Mmmm, I don’t think so. This is the slide for 10.2.300, so no safe-harbor required.

Still, the only proper way to display real time analytics ‘in context’ and not put unnecessary strain is with some kind of Datawarehouse that pre-aggregates the data into cubes that require no horsepower or time to retrieve. SAP does this with their products because instead of SQL, they use HANA which means the entire database run’s in RAM and can ‘slice and dice’ these numbers as quickly as SQL Server Analysis Services does.

But using straight SQL queries (via BAQ’s or REST) is going to be highly inefficient and potentially crippling if it isn’t analyzed by a professional before being put into place.

It’s the same reason we see clients with customizations (that we didn’t do) that make SO Entry go from a 4 or 5 second open, to a 45 second open, or hitting a new line on a PO takes 30 seconds because of BPM’s firing that are retrieving tons of data per line

Also in 10.2.300…

Ok, so much for ‘as far as i know’ :slight_smile: considering these potentially come from different queries with different aggregation levels, would be interesting to see how cross filtering works, unless it only works with one element at a time (ie highlight a particular customer, and see the job efficiency of that customers jobs, but would only work if the BAQ on the job data is already at the customer level)

You can’t really compare Tier 1 and Tier 2 ERP applications as equals though. You’re talking different scale at that point. But I digress not germane to the posted topic, but just something to be aware of in conversation for folks that might not make that connection.

SAP Business One uses HANA as well and is about 1/2 the price of Epicor and about 1/2 the complexity. Downside is it’s only good for the simplest of manufacturers as it focuses on distribution and finance.

Same here.
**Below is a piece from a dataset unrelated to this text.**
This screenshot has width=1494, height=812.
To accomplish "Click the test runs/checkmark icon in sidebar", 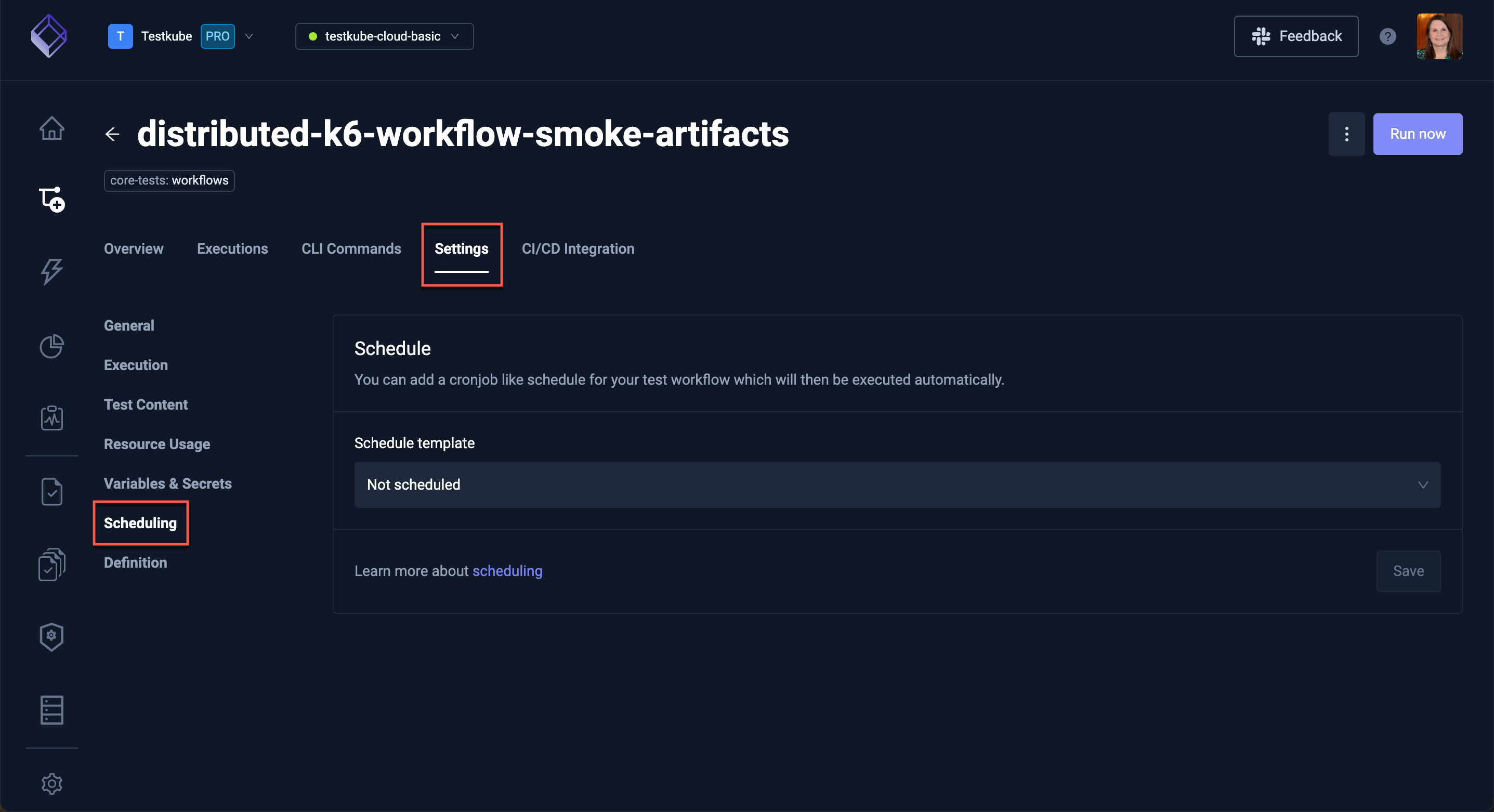I will 51,490.
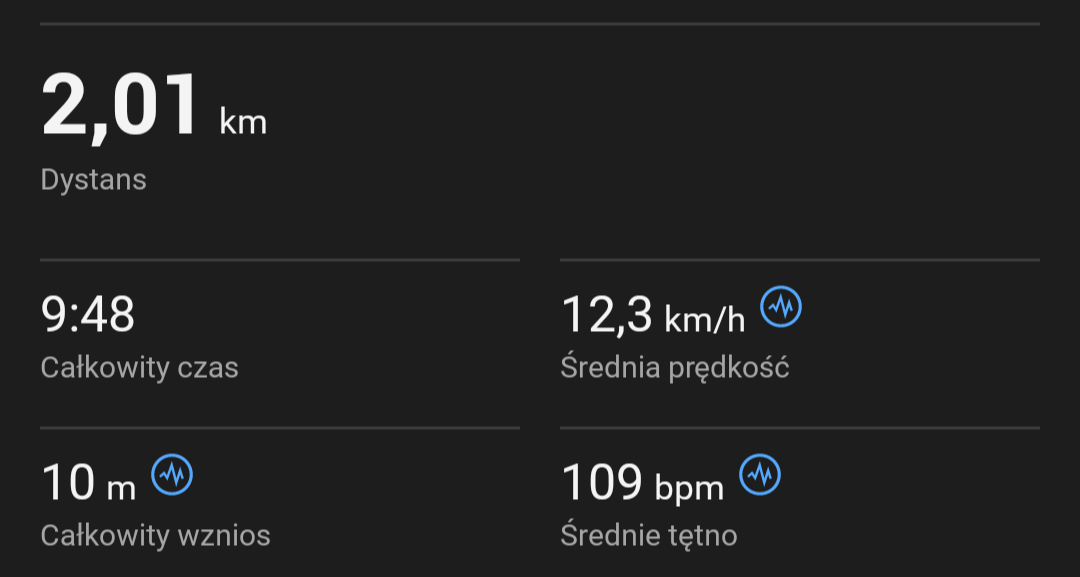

I wasn’t impressed with EDD until Insights this year. I think it was my number one take away and something I’ll be looking into more this year.

Do you recall which of the functionality requires the new premium license versus what is ‘free’?

The funny thing is Epicor abandoned SSAS when they moved from EPM (for good reason) to EDA. So companies will need another way to create SSAS cubes which is no cakewalk for the inexperienced.